WHAT YOU SHOULD DO – All lines in the records below with the word "Adobe" must be returned.

Stored records –
◆ ◆ ◆ ◆ ◆ ◆ ◆

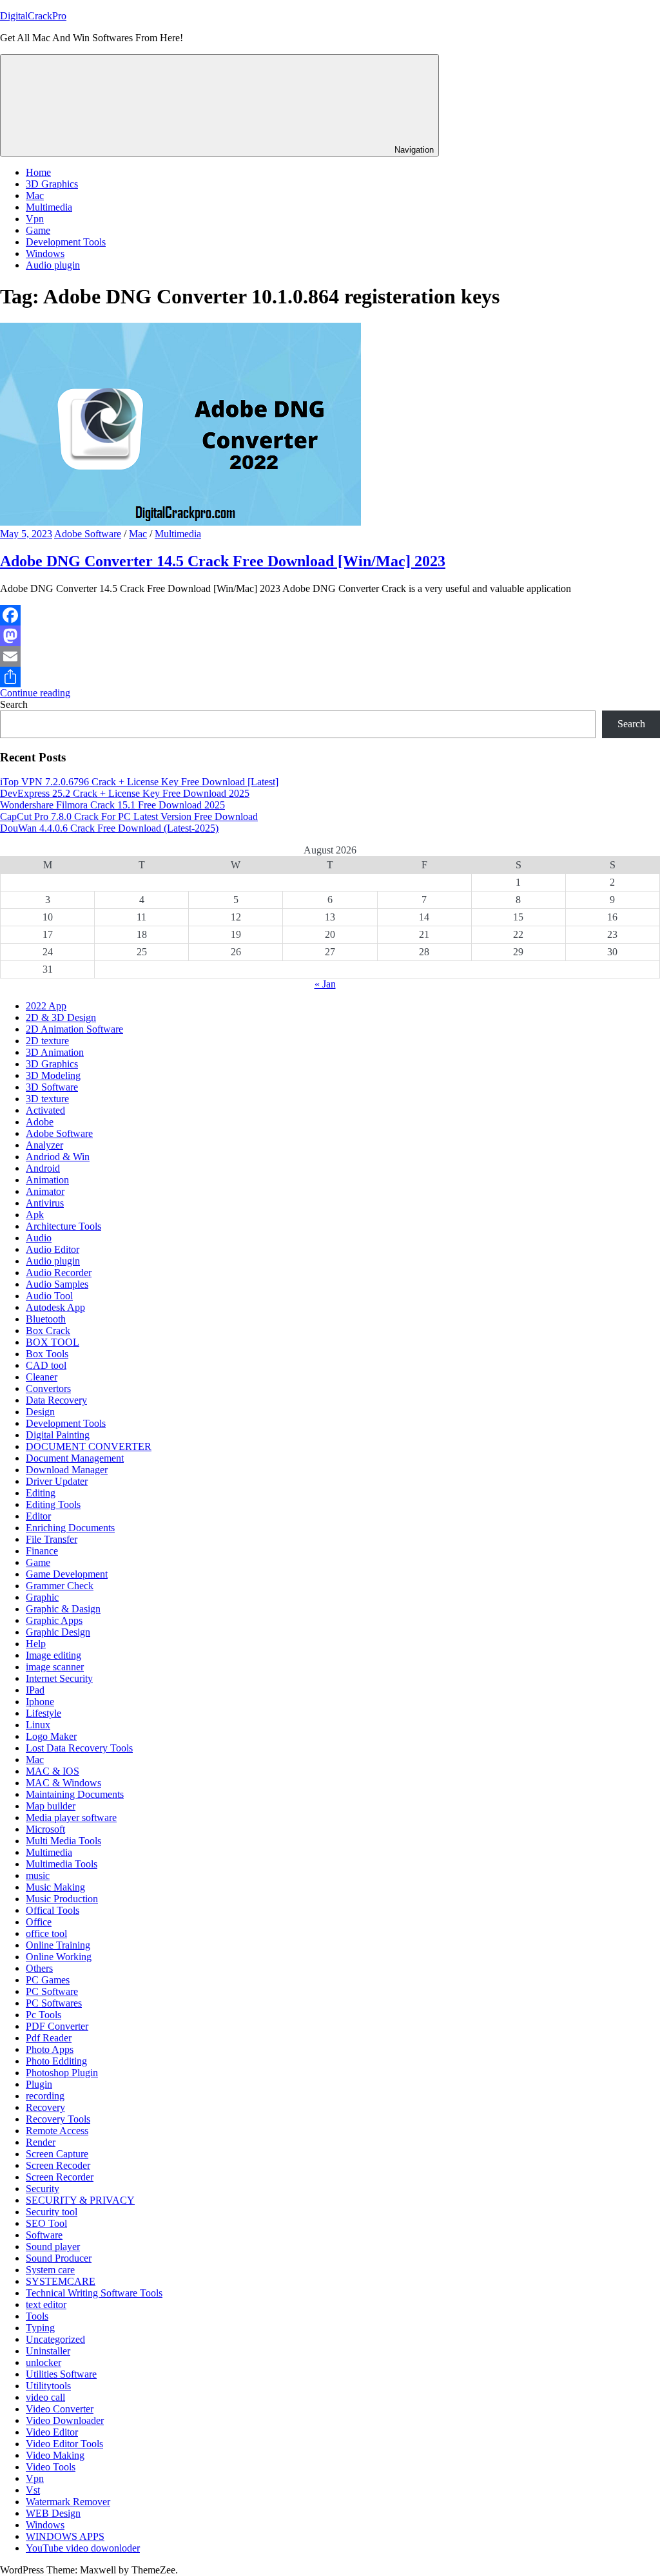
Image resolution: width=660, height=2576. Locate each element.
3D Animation (55, 1052)
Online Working (59, 1956)
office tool (46, 1933)
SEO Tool (46, 2223)
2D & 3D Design (61, 1017)
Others (39, 1968)
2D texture (47, 1040)
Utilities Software (61, 2374)
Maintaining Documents (75, 1794)
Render (40, 2142)
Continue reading (35, 692)
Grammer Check (59, 1585)
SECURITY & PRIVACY (80, 2200)
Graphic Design (58, 1632)
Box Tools (47, 1353)
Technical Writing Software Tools (94, 2292)
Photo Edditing (56, 2061)
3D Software (52, 1087)
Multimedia (49, 207)
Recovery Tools (58, 2118)
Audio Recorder (59, 1272)
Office (39, 1921)
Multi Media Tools (63, 1840)
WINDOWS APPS (65, 2536)
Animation (47, 1179)
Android (43, 1168)
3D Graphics (52, 183)
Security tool (51, 2211)
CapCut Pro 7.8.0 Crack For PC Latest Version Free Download (129, 816)
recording (45, 2095)
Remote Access (57, 2130)
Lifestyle (43, 1713)
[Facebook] (330, 615)
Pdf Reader (49, 2037)
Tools (37, 2316)
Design (40, 1411)
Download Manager (67, 1469)
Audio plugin (53, 265)
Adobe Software (87, 533)
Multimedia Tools (61, 1863)
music (38, 1875)
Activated (45, 1110)
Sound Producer (59, 2258)
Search (14, 704)
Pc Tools (43, 2014)
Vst (33, 2490)
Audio (39, 1237)
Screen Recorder (59, 2176)
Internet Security (59, 1678)
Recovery (45, 2107)
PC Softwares (54, 2003)
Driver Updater (57, 1481)
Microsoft (45, 1829)
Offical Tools (52, 1910)
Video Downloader (65, 2420)
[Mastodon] (330, 635)
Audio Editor (52, 1249)
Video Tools (50, 2466)
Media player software (71, 1817)
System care (50, 2269)
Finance (42, 1550)
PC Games (48, 1979)
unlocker (43, 2362)
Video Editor (52, 2432)
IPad (35, 1689)
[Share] (330, 677)
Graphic (42, 1597)
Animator (45, 1191)
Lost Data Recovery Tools (79, 1747)
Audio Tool (49, 1295)
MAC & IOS (52, 1771)
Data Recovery (56, 1400)
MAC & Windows (63, 1782)
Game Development (67, 1574)
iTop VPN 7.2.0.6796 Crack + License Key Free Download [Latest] (139, 781)
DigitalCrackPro (33, 15)
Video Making (55, 2455)
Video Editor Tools (64, 2443)
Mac (35, 195)
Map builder (50, 1805)
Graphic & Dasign (63, 1608)
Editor (38, 1516)
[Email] (330, 656)
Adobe (39, 1121)
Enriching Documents (70, 1527)
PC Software (52, 1991)
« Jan (325, 983)
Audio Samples (57, 1284)
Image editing (53, 1655)
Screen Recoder (58, 2165)
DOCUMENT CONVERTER (88, 1446)
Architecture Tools (63, 1226)
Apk (35, 1214)
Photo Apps (49, 2049)
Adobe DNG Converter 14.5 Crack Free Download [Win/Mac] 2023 (222, 561)
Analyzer (44, 1145)
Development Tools (66, 241)
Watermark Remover (68, 2501)
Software (44, 2234)
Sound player (53, 2246)
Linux (38, 1724)
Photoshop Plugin (62, 2072)
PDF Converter (57, 2026)
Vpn (35, 218)
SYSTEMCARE (60, 2281)
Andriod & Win (58, 1156)
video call (45, 2397)
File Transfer (51, 1539)
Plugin (39, 2084)
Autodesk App (55, 1307)
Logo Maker (51, 1736)
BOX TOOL (52, 1342)
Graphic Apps (54, 1620)
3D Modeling (53, 1075)
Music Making (55, 1887)
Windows (45, 253)
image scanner (55, 1666)
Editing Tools (53, 1504)
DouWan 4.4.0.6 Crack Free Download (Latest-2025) (109, 828)
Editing (40, 1492)
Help (36, 1643)
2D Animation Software (74, 1029)
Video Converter (59, 2408)
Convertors (48, 1388)
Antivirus (45, 1202)
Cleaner (41, 1376)
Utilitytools (48, 2385)
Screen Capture (57, 2153)
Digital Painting (58, 1434)
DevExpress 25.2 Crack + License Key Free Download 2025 (124, 793)
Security (42, 2188)
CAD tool (46, 1365)
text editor (46, 2304)
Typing (40, 2327)
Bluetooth (46, 1318)
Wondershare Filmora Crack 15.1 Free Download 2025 (112, 804)
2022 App (46, 1005)
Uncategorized (55, 2339)
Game (38, 230)
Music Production (62, 1898)
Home (38, 172)
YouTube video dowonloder (83, 2548)
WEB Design (53, 2513)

◆ ◆ ◆ ◆ ◆ ◆ ◆

THE COMPLETED TASK –
Adobe Software (87, 533)
Adobe (39, 1121)
Adobe DNG Converter 14.5 Crack Free Download [Win/Mac] 2023 (222, 561)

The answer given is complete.